In their new study, the researchers find that formerly incarcerated individuals are 40 percent more likely than peers with no history of incarceration to pursue entrepreneurship. And, generally speaking, the decision serves them well: these entrepreneurs earn higher incomes, and are less likely to experience recidivism, than those who go to work for companies.
But the researchers also find that, in areas with less labor-market discrimination against people with a criminal record (due to ban-the-box legislation), entrepreneurship is significantly less popular—especially among Black individuals.
“It shows us that one of the main reasons why formerly incarcerated individuals were going into entrepreneurship was really the lack of employment opportunities,” says Hwang.
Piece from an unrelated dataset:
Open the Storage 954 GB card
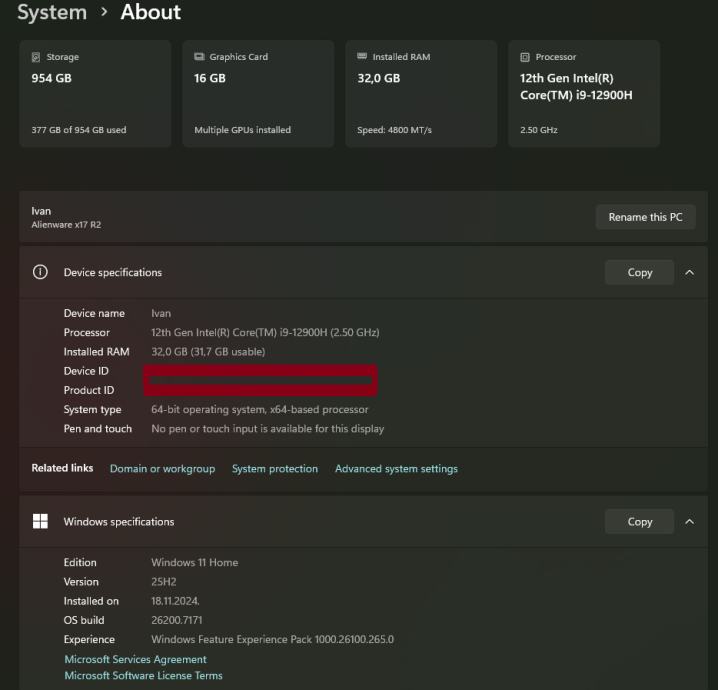718x690 pixels. click(x=95, y=94)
For that reason, she argues, policies should focus on improving employment options as well as encouraging entrepreneurship for this group.
You can read more about Hwang’s study in Kellogg Insight.
Whoops!
Why do the majority of acquisitions fail? Harry Kraemer, a clinical professor at Kellogg and the former CEO of Baxter International, has some thoughts on this particular topic. Seven thoughts, in fact.
1. Companies don’t take the time to figure out what they’re really really good at.
2. Companies don’t really understand the economics of what the target is worth.
3. Companies get emotional.
4. Companies become convinced that the acquisition is “very strategic” without understanding if the acquisition makes economic sense.
5. Companies allow bankers to decide what the acquisition target is worth rather than determining the value themselves.
6. Companies fail to take into account differences in culture and people dynamics.
7. Companies fail to quickly integrate the acquisition and leave too much uncertainty.
Kraemer shared these in a recent talk at the marketing firm Strategex. That talk was recorded and is available to watch on Youtube.
“How beneficial could it be? It could bring the number of observations needed down by 50 percent.”
— Achal Bassamboo in Kellogg Insight on a new technique that allows decision-makers to significantly reduce the number of consumers needed for A/B testing.